| Exercise aim |
Convert the records into a Markdown table with two columns, Row and Line. Number each row and put one line in each, leaving out blank lines.

| Recorded information |
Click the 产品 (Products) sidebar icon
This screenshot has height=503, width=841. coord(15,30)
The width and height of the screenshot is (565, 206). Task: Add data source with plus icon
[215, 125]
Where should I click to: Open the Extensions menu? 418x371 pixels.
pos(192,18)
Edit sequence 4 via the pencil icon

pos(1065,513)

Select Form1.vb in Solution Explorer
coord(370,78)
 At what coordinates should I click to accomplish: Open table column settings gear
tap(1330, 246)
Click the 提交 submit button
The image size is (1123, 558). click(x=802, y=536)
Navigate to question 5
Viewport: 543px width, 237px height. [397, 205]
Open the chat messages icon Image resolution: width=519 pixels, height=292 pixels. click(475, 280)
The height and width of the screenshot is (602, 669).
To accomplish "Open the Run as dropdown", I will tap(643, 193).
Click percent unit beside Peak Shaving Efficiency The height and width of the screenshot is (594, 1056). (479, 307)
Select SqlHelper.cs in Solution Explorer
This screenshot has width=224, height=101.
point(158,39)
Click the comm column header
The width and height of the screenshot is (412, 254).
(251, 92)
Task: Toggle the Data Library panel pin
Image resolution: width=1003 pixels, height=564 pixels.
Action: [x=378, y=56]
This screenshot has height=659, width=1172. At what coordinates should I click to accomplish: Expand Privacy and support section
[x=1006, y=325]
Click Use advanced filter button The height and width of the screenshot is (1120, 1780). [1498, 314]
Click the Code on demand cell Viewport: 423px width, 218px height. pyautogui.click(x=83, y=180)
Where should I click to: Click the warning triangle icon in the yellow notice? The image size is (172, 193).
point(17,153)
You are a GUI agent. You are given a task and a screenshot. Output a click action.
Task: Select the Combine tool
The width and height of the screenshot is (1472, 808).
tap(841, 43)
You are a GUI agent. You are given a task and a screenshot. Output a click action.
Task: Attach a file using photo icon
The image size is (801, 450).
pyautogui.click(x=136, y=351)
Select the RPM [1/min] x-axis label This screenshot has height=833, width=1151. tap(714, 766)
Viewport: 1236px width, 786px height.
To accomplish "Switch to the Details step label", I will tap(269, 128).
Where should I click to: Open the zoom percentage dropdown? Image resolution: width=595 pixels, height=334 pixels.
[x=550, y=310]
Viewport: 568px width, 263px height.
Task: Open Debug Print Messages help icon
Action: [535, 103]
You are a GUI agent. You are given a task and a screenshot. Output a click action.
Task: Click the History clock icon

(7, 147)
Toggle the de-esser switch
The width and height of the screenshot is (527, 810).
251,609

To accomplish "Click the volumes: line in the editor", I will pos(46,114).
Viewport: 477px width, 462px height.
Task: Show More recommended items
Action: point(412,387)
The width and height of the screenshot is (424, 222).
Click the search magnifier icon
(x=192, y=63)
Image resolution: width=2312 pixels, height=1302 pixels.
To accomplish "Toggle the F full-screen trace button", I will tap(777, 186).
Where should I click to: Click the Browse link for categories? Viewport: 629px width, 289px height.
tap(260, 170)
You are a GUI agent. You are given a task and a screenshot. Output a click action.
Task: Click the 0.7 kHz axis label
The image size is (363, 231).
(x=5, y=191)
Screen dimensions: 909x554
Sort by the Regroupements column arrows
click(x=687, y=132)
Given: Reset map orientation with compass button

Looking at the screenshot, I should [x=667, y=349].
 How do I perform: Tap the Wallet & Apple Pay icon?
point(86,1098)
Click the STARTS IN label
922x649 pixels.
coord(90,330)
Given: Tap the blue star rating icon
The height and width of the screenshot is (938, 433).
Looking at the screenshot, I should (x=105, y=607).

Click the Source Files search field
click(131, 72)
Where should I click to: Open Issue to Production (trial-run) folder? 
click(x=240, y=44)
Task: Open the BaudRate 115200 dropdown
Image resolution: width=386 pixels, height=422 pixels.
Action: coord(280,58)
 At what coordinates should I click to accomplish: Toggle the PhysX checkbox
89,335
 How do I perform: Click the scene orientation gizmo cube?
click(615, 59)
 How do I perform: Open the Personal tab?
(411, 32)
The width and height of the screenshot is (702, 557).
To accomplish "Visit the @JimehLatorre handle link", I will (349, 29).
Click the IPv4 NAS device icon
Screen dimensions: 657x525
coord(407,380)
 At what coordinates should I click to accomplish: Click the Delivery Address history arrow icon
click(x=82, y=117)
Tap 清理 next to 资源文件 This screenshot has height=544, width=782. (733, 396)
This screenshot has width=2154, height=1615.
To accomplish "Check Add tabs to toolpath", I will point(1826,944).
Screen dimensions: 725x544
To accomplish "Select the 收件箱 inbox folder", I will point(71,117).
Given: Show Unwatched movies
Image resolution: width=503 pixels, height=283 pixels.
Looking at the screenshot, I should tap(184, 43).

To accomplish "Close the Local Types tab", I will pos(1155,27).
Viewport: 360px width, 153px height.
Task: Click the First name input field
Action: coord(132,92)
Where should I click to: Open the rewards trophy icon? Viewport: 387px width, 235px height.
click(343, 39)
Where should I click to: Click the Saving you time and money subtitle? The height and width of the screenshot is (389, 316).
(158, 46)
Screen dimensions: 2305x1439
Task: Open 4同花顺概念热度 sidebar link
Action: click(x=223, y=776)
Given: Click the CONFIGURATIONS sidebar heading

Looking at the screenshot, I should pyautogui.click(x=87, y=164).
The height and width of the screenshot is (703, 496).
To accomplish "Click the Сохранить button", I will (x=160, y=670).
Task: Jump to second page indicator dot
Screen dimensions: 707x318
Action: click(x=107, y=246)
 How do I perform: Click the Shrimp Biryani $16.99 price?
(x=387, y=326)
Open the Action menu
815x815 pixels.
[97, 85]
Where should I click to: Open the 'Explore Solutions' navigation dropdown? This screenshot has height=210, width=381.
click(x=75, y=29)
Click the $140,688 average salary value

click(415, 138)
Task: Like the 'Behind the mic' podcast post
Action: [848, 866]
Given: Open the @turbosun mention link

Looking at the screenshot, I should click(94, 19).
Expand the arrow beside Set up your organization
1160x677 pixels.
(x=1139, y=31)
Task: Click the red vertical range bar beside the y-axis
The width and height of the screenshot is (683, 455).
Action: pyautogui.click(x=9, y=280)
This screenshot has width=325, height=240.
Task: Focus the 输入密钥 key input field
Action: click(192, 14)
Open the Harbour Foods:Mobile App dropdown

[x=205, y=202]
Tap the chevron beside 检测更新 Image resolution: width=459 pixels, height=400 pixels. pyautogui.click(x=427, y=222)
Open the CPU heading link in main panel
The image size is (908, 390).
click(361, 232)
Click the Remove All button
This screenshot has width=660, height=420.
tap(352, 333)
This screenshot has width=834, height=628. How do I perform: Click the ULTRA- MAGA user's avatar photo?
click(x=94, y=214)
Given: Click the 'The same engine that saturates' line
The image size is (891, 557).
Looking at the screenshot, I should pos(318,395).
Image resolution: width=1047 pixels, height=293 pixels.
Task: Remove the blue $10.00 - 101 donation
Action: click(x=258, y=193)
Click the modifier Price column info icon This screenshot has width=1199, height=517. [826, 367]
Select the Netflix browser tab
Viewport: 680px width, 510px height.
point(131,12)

| Final result |
| Row | Line |
|---|---|
| 1 | Click the 产品 (Products) sidebar icon |
| 2 | This screenshot has height=503, width=841. coord(15,30) |
| 3 | The width and height of the screenshot is (565, 206). Task: Add data source with plus icon |
| 4 | [215, 125] |
| 5 | Where should I click to: Open the Extensions menu? 418x371 pixels. |
| 6 | pos(192,18) |
| 7 | Edit sequence 4 via the pencil icon |
| 8 | pos(1065,513) |
| 9 | Select Form1.vb in Solution Explorer |
| 10 | coord(370,78) |
| 11 |  At what coordinates should I click to accomplish: Open table column settings gear |
| 12 | tap(1330, 246) |
| 13 | Click the 提交 submit button |
| 14 | The image size is (1123, 558). click(x=802, y=536) |
| 15 | Navigate to question 5 |
| 16 | Viewport: 543px width, 237px height. [397, 205] |
| 17 | Open the chat messages icon Image resolution: width=519 pixels, height=292 pixels. click(475, 280) |
| 18 | The height and width of the screenshot is (602, 669). |
| 19 | To accomplish "Open the Run as dropdown", I will tap(643, 193). |
| 20 | Click percent unit beside Peak Shaving Efficiency The height and width of the screenshot is (594, 1056). (479, 307) |
| 21 | Select SqlHelper.cs in Solution Explorer |
| 22 | This screenshot has width=224, height=101. |
| 23 | point(158,39) |
| 24 | Click the comm column header |
| 25 | The width and height of the screenshot is (412, 254). |
| 26 | (251, 92) |
| 27 | Task: Toggle the Data Library panel pin |
| 28 | Image resolution: width=1003 pixels, height=564 pixels. |
| 29 | Action: [x=378, y=56] |
| 30 | This screenshot has height=659, width=1172. At what coordinates should I click to accomplish: Expand Privacy and support section |
| 31 | [x=1006, y=325] |
| 32 | Click Use advanced filter button The height and width of the screenshot is (1120, 1780). [1498, 314] |
| 33 | Click the Code on demand cell Viewport: 423px width, 218px height. pyautogui.click(x=83, y=180) |
| 34 | Where should I click to: Click the warning triangle icon in the yellow notice? The image size is (172, 193). |
| 35 | point(17,153) |
| 36 | You are a GUI agent. You are given a task and a screenshot. Output a click action. |
| 37 | Task: Select the Combine tool |
| 38 | The width and height of the screenshot is (1472, 808). |
| 39 | tap(841, 43) |
| 40 | You are a GUI agent. You are given a task and a screenshot. Output a click action. |
| 41 | Task: Attach a file using photo icon |
| 42 | The image size is (801, 450). |
| 43 | pyautogui.click(x=136, y=351) |
| 44 | Select the RPM [1/min] x-axis label This screenshot has height=833, width=1151. tap(714, 766) |
| 45 | Viewport: 1236px width, 786px height. |
| 46 | To accomplish "Switch to the Details step label", I will tap(269, 128). |
| 47 | Where should I click to: Open the zoom percentage dropdown? Image resolution: width=595 pixels, height=334 pixels. |
| 48 | [x=550, y=310] |
| 49 | Viewport: 568px width, 263px height. |
| 50 | Task: Open Debug Print Messages help icon |
| 51 | Action: [535, 103] |
| 52 | You are a GUI agent. You are given a task and a screenshot. Output a click action. |
| 53 | Task: Click the History clock icon |
| 54 | (7, 147) |
| 55 | Toggle the de-esser switch |
| 56 | The width and height of the screenshot is (527, 810). |
| 57 | 251,609 |
| 58 | To accomplish "Click the volumes: line in the editor", I will pos(46,114). |
| 59 | Viewport: 477px width, 462px height. |
| 60 | Task: Show More recommended items |
| 61 | Action: point(412,387) |
| 62 | The width and height of the screenshot is (424, 222). |
| 63 | Click the search magnifier icon |
| 64 | (x=192, y=63) |
| 65 | Image resolution: width=2312 pixels, height=1302 pixels. |
| 66 | To accomplish "Toggle the F full-screen trace button", I will tap(777, 186). |
| 67 | Where should I click to: Click the Browse link for categories? Viewport: 629px width, 289px height. |
| 68 | tap(260, 170) |
| 69 | You are a GUI agent. You are given a task and a screenshot. Output a click action. |
| 70 | Task: Click the 0.7 kHz axis label |
| 71 | The image size is (363, 231). |
| 72 | (x=5, y=191) |
| 73 | Screen dimensions: 909x554 |
| 74 | Sort by the Regroupements column arrows |
| 75 | click(x=687, y=132) |
| 76 | Given: Reset map orientation with compass button |
| 77 | Looking at the screenshot, I should [x=667, y=349]. |
| 78 |  How do I perform: Tap the Wallet & Apple Pay icon? |
| 79 | point(86,1098) |
| 80 | Click the STARTS IN label |
| 81 | 922x649 pixels. |
| 82 | coord(90,330) |
| 83 | Given: Tap the blue star rating icon |
| 84 | The height and width of the screenshot is (938, 433). |
| 85 | Looking at the screenshot, I should (x=105, y=607). |
| 86 | Click the Source Files search field |
| 87 | click(131, 72) |
| 88 | Where should I click to: Open Issue to Production (trial-run) folder?  |
| 89 | click(x=240, y=44) |
| 90 | Task: Open the BaudRate 115200 dropdown |
| 91 | Image resolution: width=386 pixels, height=422 pixels. |
| 92 | Action: coord(280,58) |
| 93 |  At what coordinates should I click to accomplish: Toggle the PhysX checkbox |
| 94 | 89,335 |
| 95 |  How do I perform: Click the scene orientation gizmo cube? |
| 96 | click(615, 59) |
| 97 |  How do I perform: Open the Personal tab? |
| 98 | (411, 32) |
| 99 | The width and height of the screenshot is (702, 557). |
| 100 | To accomplish "Visit the @JimehLatorre handle link", I will (349, 29). |
| 101 | Click the IPv4 NAS device icon |
| 102 | Screen dimensions: 657x525 |
| 103 | coord(407,380) |
| 104 |  At what coordinates should I click to accomplish: Click the Delivery Address history arrow icon |
| 105 | click(x=82, y=117) |
| 106 | Tap 清理 next to 资源文件 This screenshot has height=544, width=782. (733, 396) |
| 107 | This screenshot has width=2154, height=1615. |
| 108 | To accomplish "Check Add tabs to toolpath", I will point(1826,944). |
| 109 | Screen dimensions: 725x544 |
| 110 | To accomplish "Select the 收件箱 inbox folder", I will point(71,117). |
| 111 | Given: Show Unwatched movies |
| 112 | Image resolution: width=503 pixels, height=283 pixels. |
| 113 | Looking at the screenshot, I should tap(184, 43). |
| 114 | To accomplish "Close the Local Types tab", I will pos(1155,27). |
| 115 | Viewport: 360px width, 153px height. |
| 116 | Task: Click the First name input field |
| 117 | Action: coord(132,92) |
| 118 | Where should I click to: Open the rewards trophy icon? Viewport: 387px width, 235px height. |
| 119 | click(343, 39) |
| 120 | Where should I click to: Click the Saving you time and money subtitle? The height and width of the screenshot is (389, 316). |
| 121 | (158, 46) |
| 122 | Screen dimensions: 2305x1439 |
| 123 | Task: Open 4同花顺概念热度 sidebar link |
| 124 | Action: click(x=223, y=776) |
| 125 | Given: Click the CONFIGURATIONS sidebar heading |
| 126 | Looking at the screenshot, I should pyautogui.click(x=87, y=164). |
| 127 | The height and width of the screenshot is (703, 496). |
| 128 | To accomplish "Click the Сохранить button", I will (x=160, y=670). |
| 129 | Task: Jump to second page indicator dot |
| 130 | Screen dimensions: 707x318 |
| 131 | Action: click(x=107, y=246) |
| 132 |  How do I perform: Click the Shrimp Biryani $16.99 price? |
| 133 | (x=387, y=326) |
| 134 | Open the Action menu |
| 135 | 815x815 pixels. |
| 136 | [97, 85] |
| 137 | Where should I click to: Open the 'Explore Solutions' navigation dropdown? This screenshot has height=210, width=381. |
| 138 | click(x=75, y=29) |
| 139 | Click the $140,688 average salary value |
| 140 | click(415, 138) |
| 141 | Task: Like the 'Behind the mic' podcast post |
| 142 | Action: [848, 866] |
| 143 | Given: Open the @turbosun mention link |
| 144 | Looking at the screenshot, I should click(94, 19). |
| 145 | Expand the arrow beside Set up your organization |
| 146 | 1160x677 pixels. |
| 147 | (x=1139, y=31) |
| 148 | Task: Click the red vertical range bar beside the y-axis |
| 149 | The width and height of the screenshot is (683, 455). |
| 150 | Action: pyautogui.click(x=9, y=280) |
| 151 | This screenshot has width=325, height=240. |
| 152 | Task: Focus the 输入密钥 key input field |
| 153 | Action: click(192, 14) |
| 154 | Open the Harbour Foods:Mobile App dropdown |
| 155 | [x=205, y=202] |
| 156 | Tap the chevron beside 检测更新 Image resolution: width=459 pixels, height=400 pixels. pyautogui.click(x=427, y=222) |
| 157 | Open the CPU heading link in main panel |
| 158 | The image size is (908, 390). |
| 159 | click(361, 232) |
| 160 | Click the Remove All button |
| 161 | This screenshot has width=660, height=420. |
| 162 | tap(352, 333) |
| 163 | This screenshot has width=834, height=628. How do I perform: Click the ULTRA- MAGA user's avatar photo? |
| 164 | click(x=94, y=214) |
| 165 | Given: Click the 'The same engine that saturates' line |
| 166 | The image size is (891, 557). |
| 167 | Looking at the screenshot, I should pos(318,395). |
| 168 | Image resolution: width=1047 pixels, height=293 pixels. |
| 169 | Task: Remove the blue $10.00 - 101 donation |
| 170 | Action: click(x=258, y=193) |
| 171 | Click the modifier Price column info icon This screenshot has width=1199, height=517. [826, 367] |
| 172 | Select the Netflix browser tab |
| 173 | Viewport: 680px width, 510px height. |
| 174 | point(131,12) |